What needs to be done →
Arrange the lines from the first one through the line containing "coord(338,352)" as a Markdown table with the columns Row and Line. Omit blank lines and leave the pictures out of the answer.

Records of locating words and elements:
☆ ☆ ☆ ☆ ☆

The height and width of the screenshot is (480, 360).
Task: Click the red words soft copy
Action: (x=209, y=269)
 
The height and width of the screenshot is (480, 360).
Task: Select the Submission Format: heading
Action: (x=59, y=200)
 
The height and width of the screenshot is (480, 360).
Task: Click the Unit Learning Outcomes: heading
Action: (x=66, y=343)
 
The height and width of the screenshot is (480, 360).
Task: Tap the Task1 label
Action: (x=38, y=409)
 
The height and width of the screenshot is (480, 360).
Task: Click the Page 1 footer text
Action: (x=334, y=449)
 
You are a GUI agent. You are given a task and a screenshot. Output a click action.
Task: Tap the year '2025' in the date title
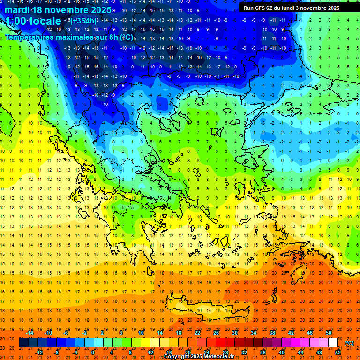coord(99,10)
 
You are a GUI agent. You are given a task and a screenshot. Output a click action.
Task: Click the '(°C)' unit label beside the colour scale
coord(349,343)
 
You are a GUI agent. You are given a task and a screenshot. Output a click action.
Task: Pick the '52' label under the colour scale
coord(338,352)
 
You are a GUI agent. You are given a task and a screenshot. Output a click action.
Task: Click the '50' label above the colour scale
coord(328,332)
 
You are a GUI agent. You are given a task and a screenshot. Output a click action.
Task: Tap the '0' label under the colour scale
coord(93,352)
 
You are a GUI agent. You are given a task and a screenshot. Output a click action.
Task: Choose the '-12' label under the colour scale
coord(39,352)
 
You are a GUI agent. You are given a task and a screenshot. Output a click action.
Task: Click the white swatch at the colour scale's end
coord(333,343)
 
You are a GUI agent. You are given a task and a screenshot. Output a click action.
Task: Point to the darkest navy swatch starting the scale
coord(23,343)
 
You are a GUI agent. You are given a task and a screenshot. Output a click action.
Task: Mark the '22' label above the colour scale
coord(197,332)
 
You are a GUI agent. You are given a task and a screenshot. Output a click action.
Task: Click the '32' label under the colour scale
coord(244,352)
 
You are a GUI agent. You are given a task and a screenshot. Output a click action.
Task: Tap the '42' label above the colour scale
coord(291,332)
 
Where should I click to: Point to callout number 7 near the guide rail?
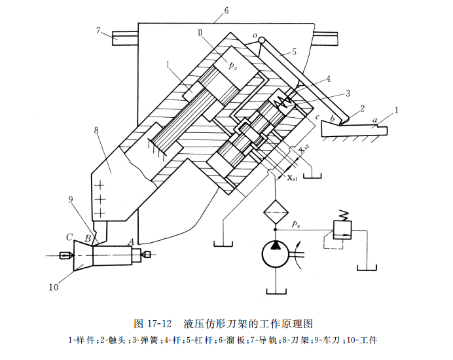pos(98,30)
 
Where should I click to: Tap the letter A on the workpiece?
pos(131,240)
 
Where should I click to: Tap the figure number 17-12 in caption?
pos(157,323)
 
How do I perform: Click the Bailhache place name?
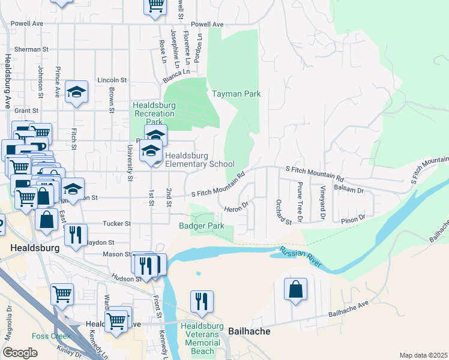[x=249, y=331]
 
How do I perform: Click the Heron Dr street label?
[x=237, y=207]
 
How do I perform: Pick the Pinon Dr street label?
[x=354, y=217]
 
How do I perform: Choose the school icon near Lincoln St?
[x=76, y=92]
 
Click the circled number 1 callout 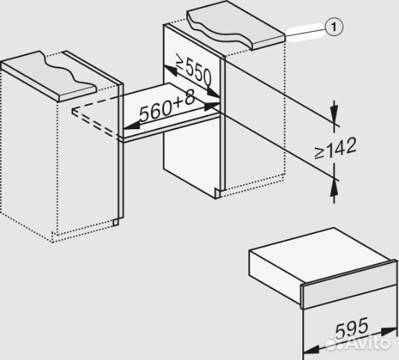(x=334, y=26)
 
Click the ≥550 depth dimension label (x=194, y=71)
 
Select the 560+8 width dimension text (x=168, y=106)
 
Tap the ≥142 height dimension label (x=335, y=148)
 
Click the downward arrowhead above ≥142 (x=334, y=113)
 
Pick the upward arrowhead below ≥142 (x=334, y=188)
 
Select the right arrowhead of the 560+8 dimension (x=212, y=106)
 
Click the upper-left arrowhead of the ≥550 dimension (x=170, y=70)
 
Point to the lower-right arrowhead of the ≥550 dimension (x=213, y=92)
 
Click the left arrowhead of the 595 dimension (x=311, y=349)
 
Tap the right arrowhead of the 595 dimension (x=389, y=332)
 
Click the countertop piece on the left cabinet (x=49, y=76)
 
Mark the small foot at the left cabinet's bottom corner (x=115, y=222)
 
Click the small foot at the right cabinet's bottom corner (x=218, y=194)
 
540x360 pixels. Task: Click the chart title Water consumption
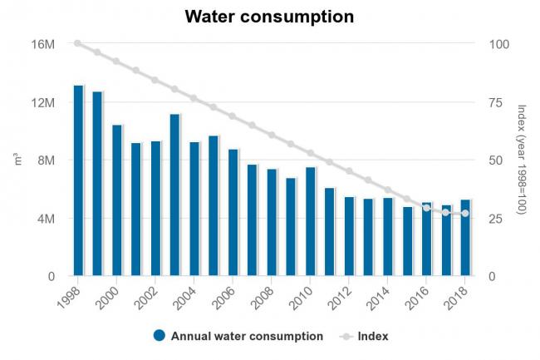(x=269, y=17)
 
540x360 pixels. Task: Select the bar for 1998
(x=78, y=180)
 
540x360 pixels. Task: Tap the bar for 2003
(x=175, y=195)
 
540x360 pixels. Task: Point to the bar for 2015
(x=407, y=241)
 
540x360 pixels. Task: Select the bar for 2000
(x=117, y=200)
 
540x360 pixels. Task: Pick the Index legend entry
(x=372, y=337)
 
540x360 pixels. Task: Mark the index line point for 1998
(x=78, y=43)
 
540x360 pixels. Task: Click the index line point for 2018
(x=465, y=214)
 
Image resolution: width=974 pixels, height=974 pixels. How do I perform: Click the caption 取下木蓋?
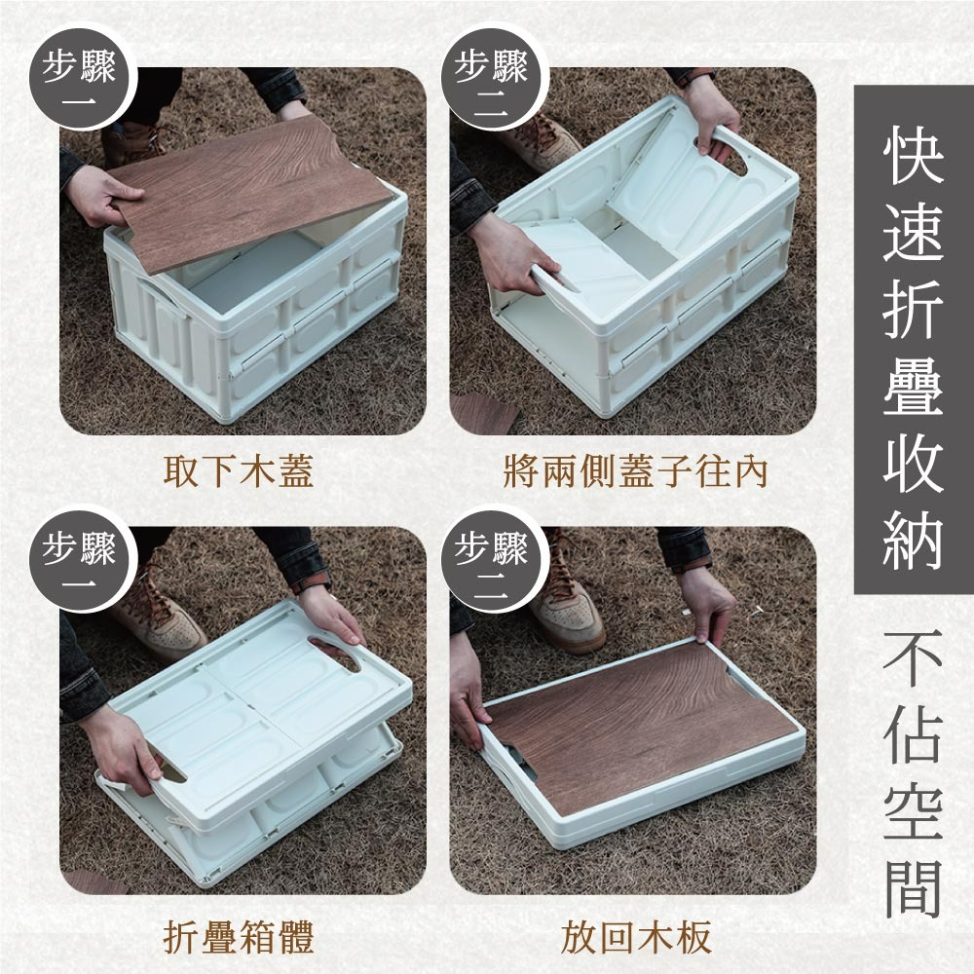(239, 470)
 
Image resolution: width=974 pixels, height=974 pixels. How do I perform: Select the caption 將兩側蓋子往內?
(635, 470)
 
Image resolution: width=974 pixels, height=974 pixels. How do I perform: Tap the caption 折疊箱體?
(239, 937)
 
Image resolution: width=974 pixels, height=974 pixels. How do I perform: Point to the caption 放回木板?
(635, 937)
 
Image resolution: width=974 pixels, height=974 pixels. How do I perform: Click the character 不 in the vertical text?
(914, 657)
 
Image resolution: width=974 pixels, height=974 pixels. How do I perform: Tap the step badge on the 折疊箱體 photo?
(80, 560)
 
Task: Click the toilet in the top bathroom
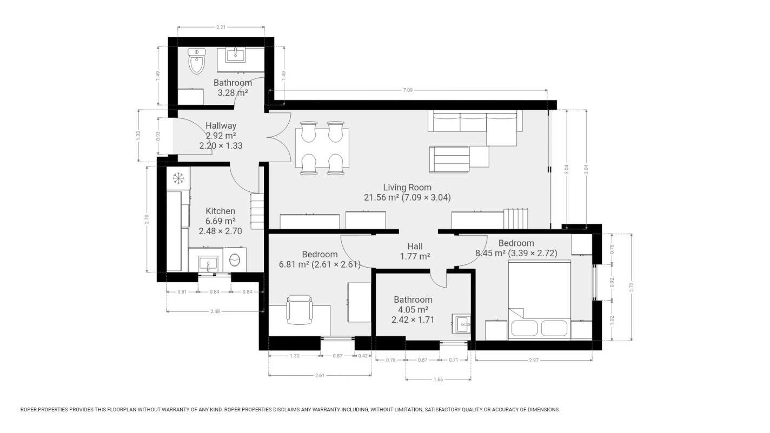click(x=197, y=62)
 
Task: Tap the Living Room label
click(x=407, y=188)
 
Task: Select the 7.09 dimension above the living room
click(x=408, y=90)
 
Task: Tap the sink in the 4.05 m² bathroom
click(x=463, y=324)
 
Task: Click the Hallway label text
click(x=221, y=126)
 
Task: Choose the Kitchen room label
click(x=220, y=211)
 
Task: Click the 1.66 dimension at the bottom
click(x=438, y=379)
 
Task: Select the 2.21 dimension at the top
click(x=221, y=26)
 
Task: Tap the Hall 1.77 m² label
click(x=415, y=251)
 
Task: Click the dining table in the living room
click(x=322, y=148)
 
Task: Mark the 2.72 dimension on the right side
click(x=632, y=288)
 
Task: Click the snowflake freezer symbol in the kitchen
click(x=178, y=177)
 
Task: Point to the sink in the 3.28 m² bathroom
click(x=235, y=55)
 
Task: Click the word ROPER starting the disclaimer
click(x=30, y=410)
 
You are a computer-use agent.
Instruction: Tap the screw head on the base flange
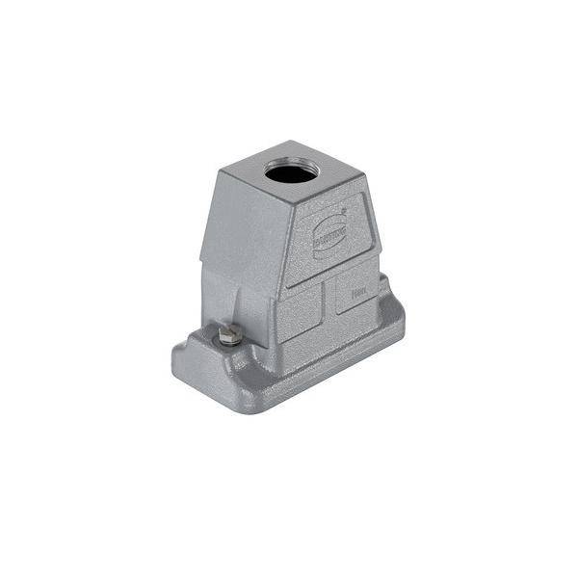(x=229, y=335)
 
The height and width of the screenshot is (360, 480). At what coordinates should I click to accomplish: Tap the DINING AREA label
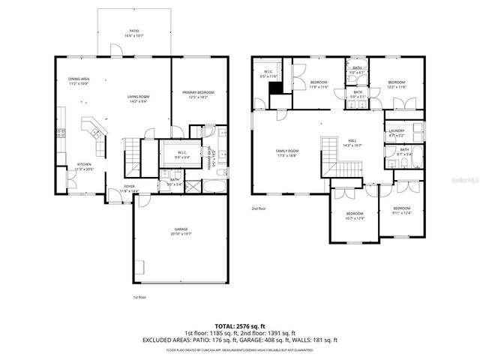click(x=79, y=79)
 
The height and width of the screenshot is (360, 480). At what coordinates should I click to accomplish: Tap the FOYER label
click(x=129, y=187)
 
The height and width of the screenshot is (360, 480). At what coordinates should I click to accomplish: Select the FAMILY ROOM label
click(x=287, y=151)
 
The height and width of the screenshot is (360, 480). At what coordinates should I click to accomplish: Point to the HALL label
click(x=352, y=141)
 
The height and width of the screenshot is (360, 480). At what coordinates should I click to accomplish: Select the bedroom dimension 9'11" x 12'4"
click(x=402, y=212)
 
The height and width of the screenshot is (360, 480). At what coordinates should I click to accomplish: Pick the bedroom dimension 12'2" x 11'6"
click(x=397, y=86)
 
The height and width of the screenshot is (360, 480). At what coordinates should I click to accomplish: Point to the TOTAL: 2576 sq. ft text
click(x=240, y=325)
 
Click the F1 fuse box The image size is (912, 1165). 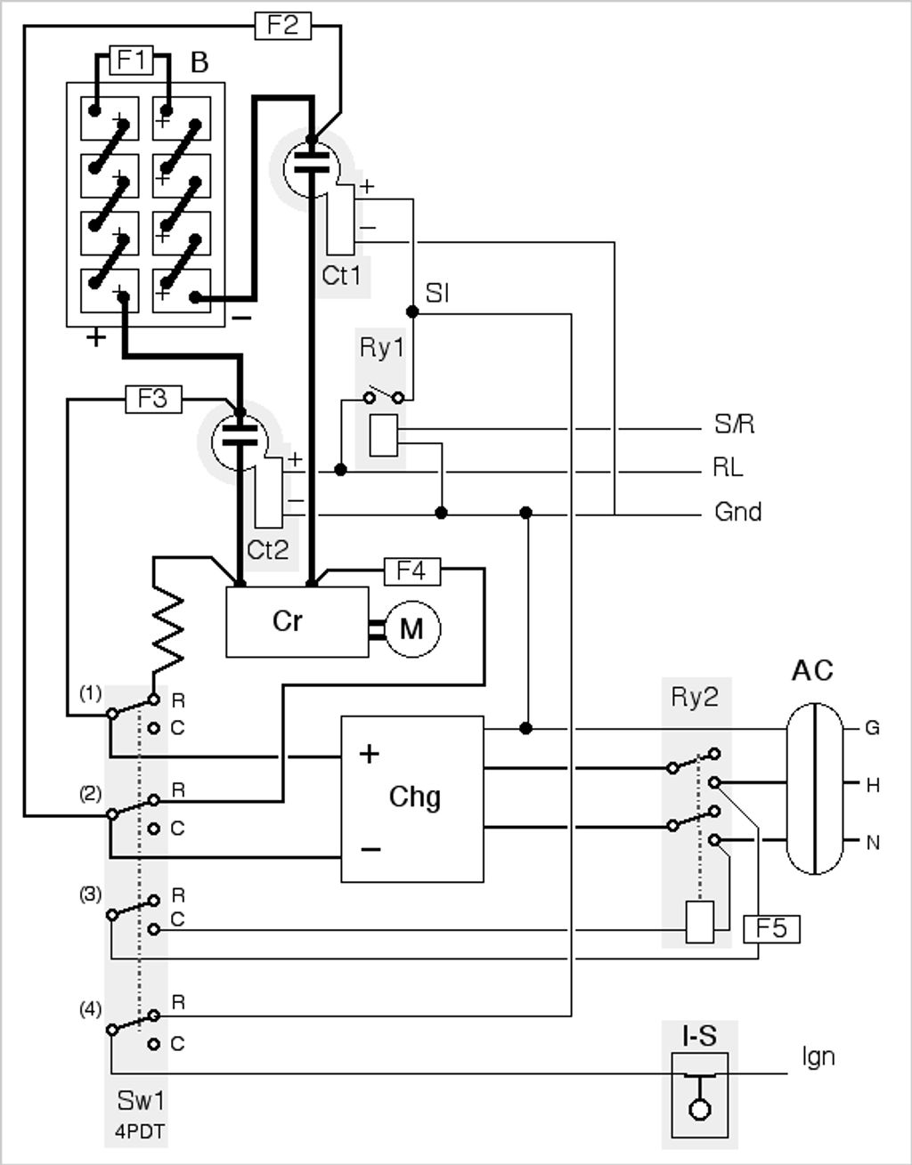click(x=132, y=60)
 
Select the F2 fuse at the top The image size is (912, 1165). click(x=282, y=25)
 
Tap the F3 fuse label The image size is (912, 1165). click(x=153, y=399)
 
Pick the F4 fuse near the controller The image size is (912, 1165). click(x=412, y=571)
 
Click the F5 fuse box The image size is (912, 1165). click(x=771, y=929)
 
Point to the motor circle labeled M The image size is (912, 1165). click(x=412, y=629)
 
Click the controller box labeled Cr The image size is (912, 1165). click(x=297, y=622)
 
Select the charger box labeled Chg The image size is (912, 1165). click(x=412, y=799)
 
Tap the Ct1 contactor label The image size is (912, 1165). click(x=342, y=276)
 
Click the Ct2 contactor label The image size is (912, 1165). click(x=268, y=549)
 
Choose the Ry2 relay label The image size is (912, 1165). click(x=695, y=697)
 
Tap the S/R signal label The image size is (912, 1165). click(x=734, y=424)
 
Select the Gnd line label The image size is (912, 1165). click(x=737, y=512)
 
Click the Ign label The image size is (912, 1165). click(x=818, y=1056)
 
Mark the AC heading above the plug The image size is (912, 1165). click(x=813, y=670)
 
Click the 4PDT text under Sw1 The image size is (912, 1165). click(x=140, y=1131)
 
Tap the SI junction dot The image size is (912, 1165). click(x=412, y=311)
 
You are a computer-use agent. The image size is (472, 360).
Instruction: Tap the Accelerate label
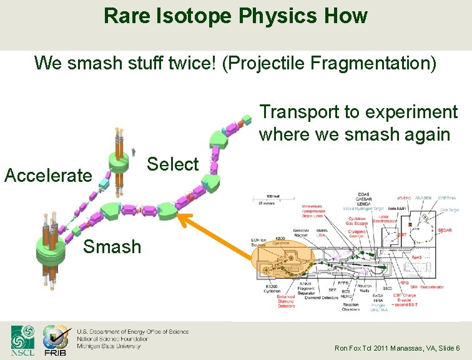[x=47, y=175]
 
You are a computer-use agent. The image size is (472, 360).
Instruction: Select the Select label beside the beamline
[x=172, y=164]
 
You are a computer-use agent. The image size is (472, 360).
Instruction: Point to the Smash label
[x=112, y=246]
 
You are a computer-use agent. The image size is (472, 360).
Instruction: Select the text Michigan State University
[x=109, y=346]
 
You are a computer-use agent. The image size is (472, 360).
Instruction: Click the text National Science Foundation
[x=112, y=338]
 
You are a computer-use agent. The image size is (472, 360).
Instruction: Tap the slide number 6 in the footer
[x=458, y=348]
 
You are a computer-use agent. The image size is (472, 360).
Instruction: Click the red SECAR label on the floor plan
[x=445, y=231]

☆ ☆ ☆ ☆ ☆

Worked answer →
| Row | Line |
|---|---|
| 1 | The height and width of the screenshot is (480, 360). |
| 2 | Task: Click the red words soft copy |
| 3 | Action: (x=209, y=269) |
| 4 | The height and width of the screenshot is (480, 360). |
| 5 | Task: Select the Submission Format: heading |
| 6 | Action: (x=59, y=200) |
| 7 | The height and width of the screenshot is (480, 360). |
| 8 | Task: Click the Unit Learning Outcomes: heading |
| 9 | Action: (x=66, y=343) |
| 10 | The height and width of the screenshot is (480, 360). |
| 11 | Task: Tap the Task1 label |
| 12 | Action: (x=38, y=409) |
| 13 | The height and width of the screenshot is (480, 360). |
| 14 | Task: Click the Page 1 footer text |
| 15 | Action: (x=334, y=449) |
| 16 | You are a GUI agent. You are given a task and a screenshot. Output a click action. |
| 17 | Task: Tap the year '2025' in the date title |
| 18 | coord(99,10) |
| 19 | You are a GUI agent. You are given a task and a screenshot. Output a click action. |
| 20 | Task: Click the '(°C)' unit label beside the colour scale |
| 21 | coord(349,343) |
| 22 | You are a GUI agent. You are given a task and a screenshot. Output a click action. |
| 23 | Task: Pick the '52' label under the colour scale |
| 24 | coord(338,352) |